La invisibilidad de Samantha es quizás el aspecto más original del guión escrito por el mismo Jonze. Por lo pronto, ésta es una de las principales diferencias entre el sistema operativo que compra el solitario Theodore y sus versiones anteriores más o menos aparatosas: la HAL 9000 de 2001. Odisea del espacio, los sustitutos que Jonathan Mostow filmó en 2009, el David que Michael Fassbender encarnó en Prometeo, los hubots de la serie Real humans.
El personaje a cargo de Johansson se limita a habitar las computadoras de escritorio y los dispositivos móviles del protagonista. Un poco como la famosa nube cibernética, Samantha -la ‘Ella’ del título del film- está en todos lados y en ninguno a la vez. Se trata de una inteligencia artificial con voz pero sin cuerpo (hardware) propio.

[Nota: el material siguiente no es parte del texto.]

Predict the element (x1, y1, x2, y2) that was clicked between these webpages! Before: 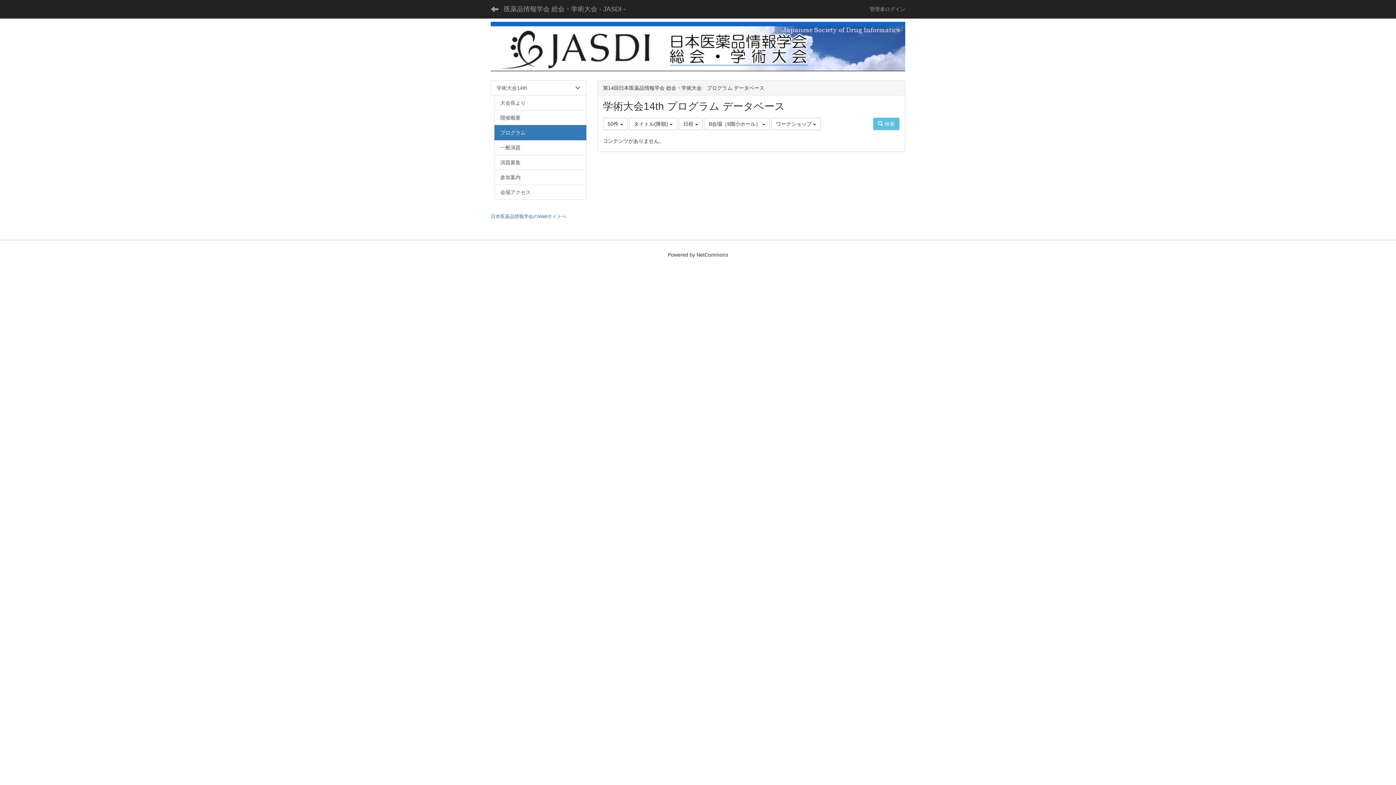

Jonze aprovecha esta condición incorpórea o inasible para invitarnos a reflexionar sobre cierto fenómeno vinculante entre la relación que los seres humanos establecemos con la tecnología y aquélla que mantenemos con nuestros semejantes. Parafraseando a Jean-Paul Sartre, todo lo que el sofisticadísimo sistema operativo ofrece (comprensión absoluta del usuario; disponibilidad full time; compañía estimulante en los planos intelectual, sensorial, incluso erótico; adaptabilidad al cambio) parece la mejor protección contra ese infierno que son los otros. Sin embargo, no alcanza siquiera para minimizar el único gran defecto de esta media naranja funcional a nuestras exigencias: su inmaterialidad.
Si Samantha hubiera tenido la apariencia de un hubot, Ella habría perdido puntos en términos de originalidad. Por lo pronto, habría resultado todavía más fácil reconocer en este sistema operativo de avanzada la versión techie -y parlante- de las muñecas inflables que coprotagonizaron -una, en 1973- No es bueno que el hombre esté solo con José Luis López Vázquez -y la otra, en 2007- Lars y la chica real con Ryan Gosling.

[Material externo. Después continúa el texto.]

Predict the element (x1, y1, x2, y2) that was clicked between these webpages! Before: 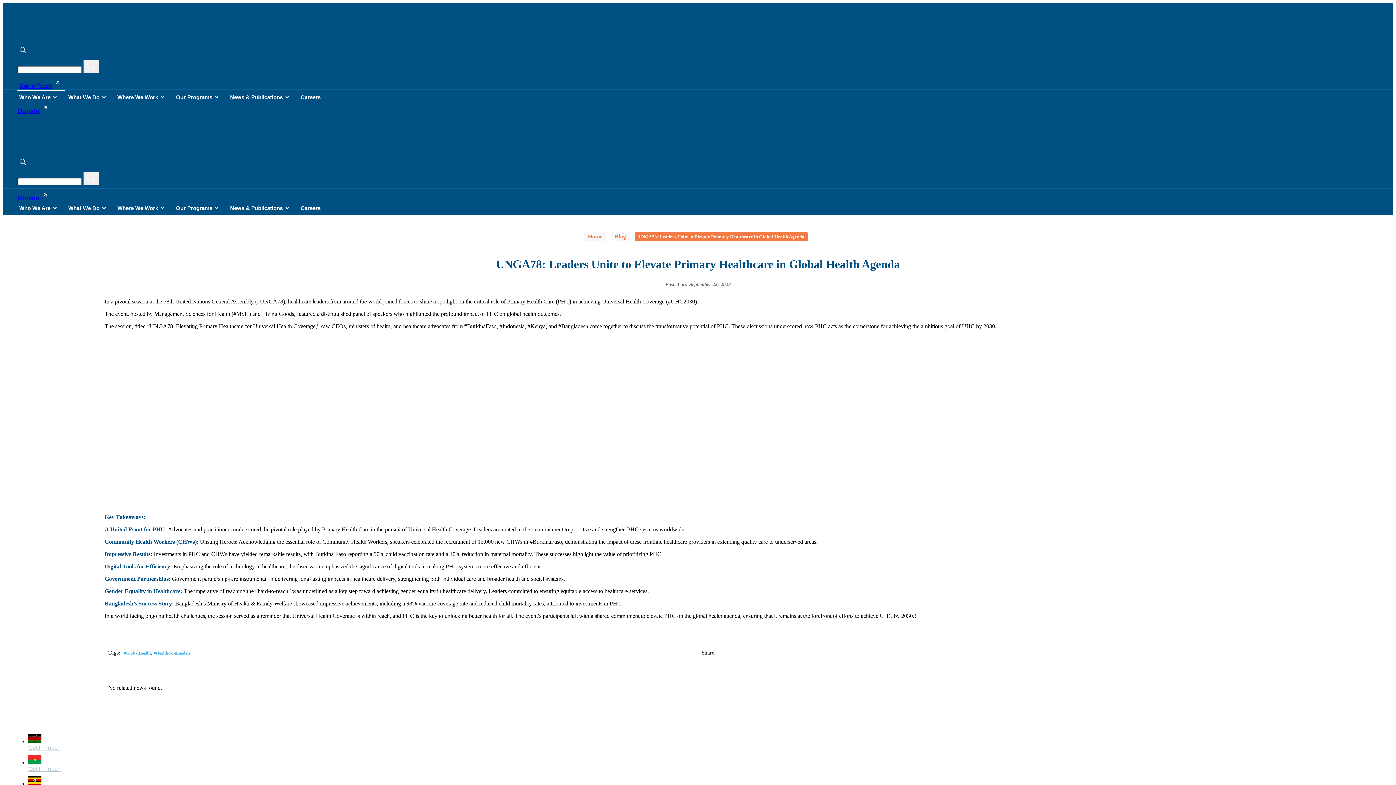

Ante estos antecedentes, hay quienes nos quedamos sobre todo con el largometraje del español Pedro Olea, en parte porque la actuación de López Vázquez conmueve más que la de Phoenix, en parte porque preferimos los guiones duchos en sacarles el jugo a los silencios (por las dudas vale recordar que la muñeca de Martín no hablaba) a aquéllos que abusan de la verborragia para contrarrestar la dificultad -a veces imposibilidad- de representar visualmente tal o cual cosa (en Ella, nada menos que a un integrante de la pareja protagónica).
Desde esta perspectiva, da la sensación de que Jonze termina reduciendo su ocurrencia narrativa a una trampa de la que no consigue salir airoso. Las dos horas y piquito que dura la película resultan excesivas por el abuso de esta oralidad que pretende compensar la ausencia de representación física.
Por otra parte, el final desencanta a los espectadores concentrados en la suerte de manifiesto contra la dependencia tecnológica que caracteriza a nuestro presente, y que el film exagera con sentido de la realidad (quizás su autor se haya inspirado en este celular de Samsung que promete diseñar la vida de sus usuarios). Después de asistir a la crisis existencial que las fallas de sistema provocan en Theodor, el desenlace complaciente roza el absurdo.
Quienes seguimos a Jonze desde El ladrón de orquídeas y ¿Quieres ser John Malkovich? recordamos nuestro entusiasmo por los primeros trabajos de la dupla creativa que conformó con Charlie Kaufman. Cuando también recordamos la desilusión que sentimos ante el estreno más reciente de su socio, pensamos en Ella como en otra prueba de que ambos cineastas harían bien en reencontrarse. Tal vez así podrían recuperar la magia de aquellos años mozos.